Lists the locks currently held by Oracle Database and outstanding requests for a lock or latch

DBA_BLOCKERS

Displays a session if it is holding a lock on an object for which another session is waiting

DBA_WAITERS

Displays a session if it is waiting for a locked object

DBA_DDL_LOCKS

Lists all DDL locks held in the database and all outstanding requests for a DDL lock

DBA_DML_LOCKS

Lists all DML locks held in the database and all outstanding requests for a DML lock

DBA_LOCK

Lists all locks or latches held in the database and all outstanding requests for a lock or latch

DBA_LOCK_INTERNAL

Displays a row for each lock or latch that is being held, and one row for each outstanding request for a lock or latch

V$LOCKED_OBJECT

Lists all locks acquired by every transaction on the system

V$SESSION_WAIT

Lists the resources or events for which active sessions are waiting

V$SYSSTAT

Contains session statistics

V$RESOURCE_LIMIT

Provides information about current and maximum global resource utilization for some system resources

V$SQLAREA

Contains statistics about shared SQL area and contains one row for each SQL string. Also provides statistics about SQL statements that are in memory, parsed, and ready for execution

V$LATCH

Contains statistics for nonparent latches and summary statistics for parent latches

8.3 Monitoring Quarantined Objects

Object quarantine enables an Oracle database to function even when there are corrupted, unrecoverable objects. The V$QUARANTINE view contains information about quarantined objects.

8.3.1 About Object Quarantine

Object quarantine isolates an object that has raised an error and monitors the object for impacts on the system.

Some Oracle Database errors, such as ORA-00600 and ORA-07445, typically cause the process to abort, which can cause the database to abort. When such an error is encountered, object quarantine attempts to isolate the resource that caused the error so that the database can continue to run. The resource is isolated in memory so that it does not affect the rest of the database. The V$QUARANTINE view stores information about the objects that are currently quarantined.

Most database resources can raise errors that can cause a database to abort. For example, library cache memory objects can raise such errors.

In a multitenant environment, a multitenant container database (CDB) can, in some cases, use object quarantine to isolate and abort a pluggable database (PDB) that has raised a serious error instead of aborting the CDB.

A quarantined resource typically remains quarantined until the database is restarted. If a resource is quarantined for a PDB in a CDB, then the resource is quarantined until the PDB is closed and re-opened.

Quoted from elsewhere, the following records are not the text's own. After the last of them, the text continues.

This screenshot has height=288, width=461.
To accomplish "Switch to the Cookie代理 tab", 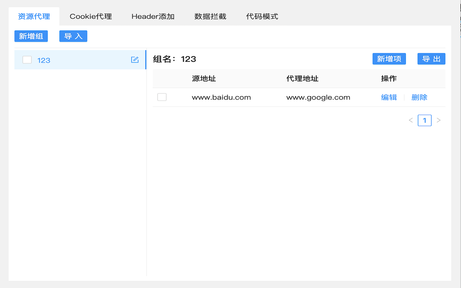I will [90, 16].
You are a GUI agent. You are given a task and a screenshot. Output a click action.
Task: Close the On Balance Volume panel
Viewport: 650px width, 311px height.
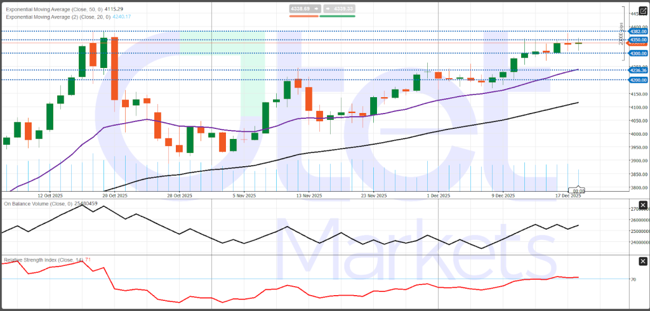coord(642,205)
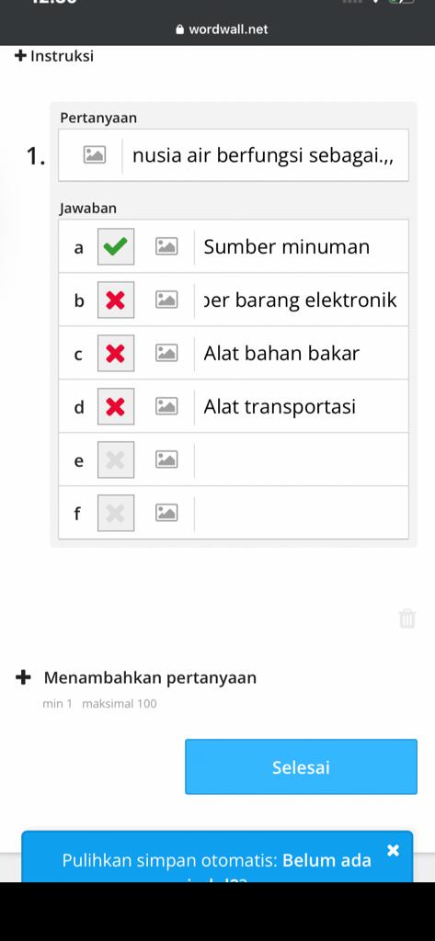Viewport: 435px width, 941px height.
Task: Add image to answer e
Action: [166, 459]
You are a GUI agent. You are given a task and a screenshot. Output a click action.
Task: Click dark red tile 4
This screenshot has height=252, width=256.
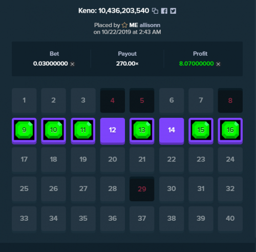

8.3.2 Viewing Quarantined Objects

The V$QUARANTINE view stores information about the objects that are currently quarantined.

  1. Connect to the database as an administrative user.
  2. Query the V$QUARANTINE view.

Example 8-1 Querying the V$QUARANTINE View

This query shows the resources that are currently quarantined.

COLUMN OBJECT FORMAT A10
COLUMN ADDRESS FORMAT A10
COLUMN BYTES FORMAT 999999999
COLUMN ERROR FORMAT A20
COLUMN TIMESTAMP FORMAT A20

SELECT OBJECT, ADDRESS, BYTES, ERROR, TIMESTAMP
   FROM V$QUARANTINE;

Your output is similar to the following:

OBJECT     ADDRESS         BYTES ERROR                TIMESTAMP
---------- ---------- ---------- -------------------- --------------------
session    0000000078       9528 ORA-00600: internal  16-SEP-15 01.17.42.2
           B54BC8                error code, argument 85878 PM -07:00
                                 s: [12345], [], [], 
                                 [], [], [], [], [], 
                                 [], [], [], []
                                                          

This output shows the following about the quarantined resource:

  • The name of the resource is “session.”

  • The start address of the memory region being quarantined is 0000000078B54BC8. Typically, this is the address of the resource, such as the session in this example.

  • The resource is using 9528 bytes of memory in quarantine.

  • The message of the error that caused the resource to be placed in quarantine is “ORA-00600 internal error code.”

  • The timestamp shows the date and time of the error.